The latest way of thinking about analytics in the corporate environment is that "more is better." Breaking down data is the key to gaining a competitive advantage in business, whether it's retail or health care or anywhere in between, so IT offices are clamoring to acquire more information. The more they can get, the better results they can achieve.

But here's the counterpoint. It's not just about quantity of data collected - it's also about quality. When companies mine for information in countless different places, collecting knowledge from a variety of web forms and phone interactions, it can be difficult to keep it all straight. With increased data comes decreased data quality.

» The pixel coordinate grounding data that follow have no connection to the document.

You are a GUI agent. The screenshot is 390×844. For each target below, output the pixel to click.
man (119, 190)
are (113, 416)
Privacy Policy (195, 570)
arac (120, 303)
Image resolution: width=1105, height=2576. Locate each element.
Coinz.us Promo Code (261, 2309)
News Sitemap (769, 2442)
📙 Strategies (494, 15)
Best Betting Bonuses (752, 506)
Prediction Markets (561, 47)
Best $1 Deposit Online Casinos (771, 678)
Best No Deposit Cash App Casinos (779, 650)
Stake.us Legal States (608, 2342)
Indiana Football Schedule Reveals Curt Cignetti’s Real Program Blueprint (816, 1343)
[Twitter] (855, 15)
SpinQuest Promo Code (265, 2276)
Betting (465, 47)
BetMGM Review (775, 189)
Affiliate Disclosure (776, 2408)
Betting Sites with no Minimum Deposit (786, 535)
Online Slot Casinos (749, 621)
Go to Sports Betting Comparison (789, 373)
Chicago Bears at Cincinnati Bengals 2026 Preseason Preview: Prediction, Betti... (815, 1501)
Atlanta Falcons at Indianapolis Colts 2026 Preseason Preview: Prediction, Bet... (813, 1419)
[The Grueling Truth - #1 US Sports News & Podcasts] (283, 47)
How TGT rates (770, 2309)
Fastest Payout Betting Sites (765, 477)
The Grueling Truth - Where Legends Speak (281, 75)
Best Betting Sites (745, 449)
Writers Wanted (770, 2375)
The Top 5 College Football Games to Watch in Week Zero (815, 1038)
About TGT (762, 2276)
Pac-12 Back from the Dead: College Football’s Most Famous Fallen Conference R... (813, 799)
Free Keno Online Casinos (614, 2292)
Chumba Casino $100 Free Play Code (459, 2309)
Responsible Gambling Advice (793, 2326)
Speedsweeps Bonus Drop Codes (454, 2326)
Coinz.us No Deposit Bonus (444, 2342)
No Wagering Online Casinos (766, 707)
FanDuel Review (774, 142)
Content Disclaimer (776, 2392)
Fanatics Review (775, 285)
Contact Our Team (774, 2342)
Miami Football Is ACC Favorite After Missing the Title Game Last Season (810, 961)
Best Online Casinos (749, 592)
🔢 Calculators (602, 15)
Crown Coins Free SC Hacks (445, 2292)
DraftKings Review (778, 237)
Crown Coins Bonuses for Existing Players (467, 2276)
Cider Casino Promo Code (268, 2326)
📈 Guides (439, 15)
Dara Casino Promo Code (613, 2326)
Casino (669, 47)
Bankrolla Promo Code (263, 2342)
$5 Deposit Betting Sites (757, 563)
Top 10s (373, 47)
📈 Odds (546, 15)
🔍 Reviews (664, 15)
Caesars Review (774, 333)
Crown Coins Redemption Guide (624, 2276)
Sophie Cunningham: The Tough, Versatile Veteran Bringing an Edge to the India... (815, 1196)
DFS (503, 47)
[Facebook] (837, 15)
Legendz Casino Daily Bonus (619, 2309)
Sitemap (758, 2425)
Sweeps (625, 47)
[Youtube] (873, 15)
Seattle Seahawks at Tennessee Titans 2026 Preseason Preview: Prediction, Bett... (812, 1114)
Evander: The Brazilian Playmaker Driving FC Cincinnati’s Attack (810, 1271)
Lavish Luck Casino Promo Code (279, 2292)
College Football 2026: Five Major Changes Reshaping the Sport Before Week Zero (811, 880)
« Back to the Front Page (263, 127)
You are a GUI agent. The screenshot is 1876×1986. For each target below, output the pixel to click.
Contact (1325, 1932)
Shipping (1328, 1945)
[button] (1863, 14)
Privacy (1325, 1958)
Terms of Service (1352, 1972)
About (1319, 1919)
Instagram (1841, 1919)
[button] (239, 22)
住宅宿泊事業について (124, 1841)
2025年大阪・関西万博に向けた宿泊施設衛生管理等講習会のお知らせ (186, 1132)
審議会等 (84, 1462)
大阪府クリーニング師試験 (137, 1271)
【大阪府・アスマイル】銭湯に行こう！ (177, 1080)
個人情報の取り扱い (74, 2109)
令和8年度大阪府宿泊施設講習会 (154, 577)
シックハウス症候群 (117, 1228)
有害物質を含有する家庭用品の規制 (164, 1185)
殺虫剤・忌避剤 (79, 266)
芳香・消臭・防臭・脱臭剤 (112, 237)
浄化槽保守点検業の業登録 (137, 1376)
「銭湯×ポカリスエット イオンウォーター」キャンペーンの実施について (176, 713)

That's why it might behoove companies to focus less on "big data" and more on its smaller counterpart. What does small data mean? It's open to interpretation, but one answer is this: It means zooming in on exactly the right subset of data you're looking at. If you want to know how your product will sell among women aged 18 to 24, then look at that precise group and get the most accurate reading possible. Block out the extraneous noise.

What small data entails
According to Information Age, "small data" is much more than just a buzzword being tossed around in IT offices. Editor Ben Rossi sees it as a new way of thinking about analytics.

"On one hand it's a design philosophy, inspired by consumer apps and services that deliver useful data, content and insights to users on the go," Rossi explained. "On the other, it's the technology, processes and use cases for turning big data into alerts, apps, and dashboards - the 'last mile' for business users within corporate environments."

For both of the above reasons, focusing on smaller subsets of data really does matter.

Why it works in business today
So how can small data help? What can it do for a business that big data doesn't already?

There are a couple good answers to this question. One has to do with ROI. Simply put, collecting massive amounts of information costs a lot of money, and there's no guarantee that investment will pay off. Would you rather make a million cold calls, or instead call 1,000 people who are really relevant leads? Think about which one is a better bet.

Secondly, there's the matter of data quality. The more focused that businesses become when collecting and analyzing people's information, the easier it will be to fight off inaccuracies.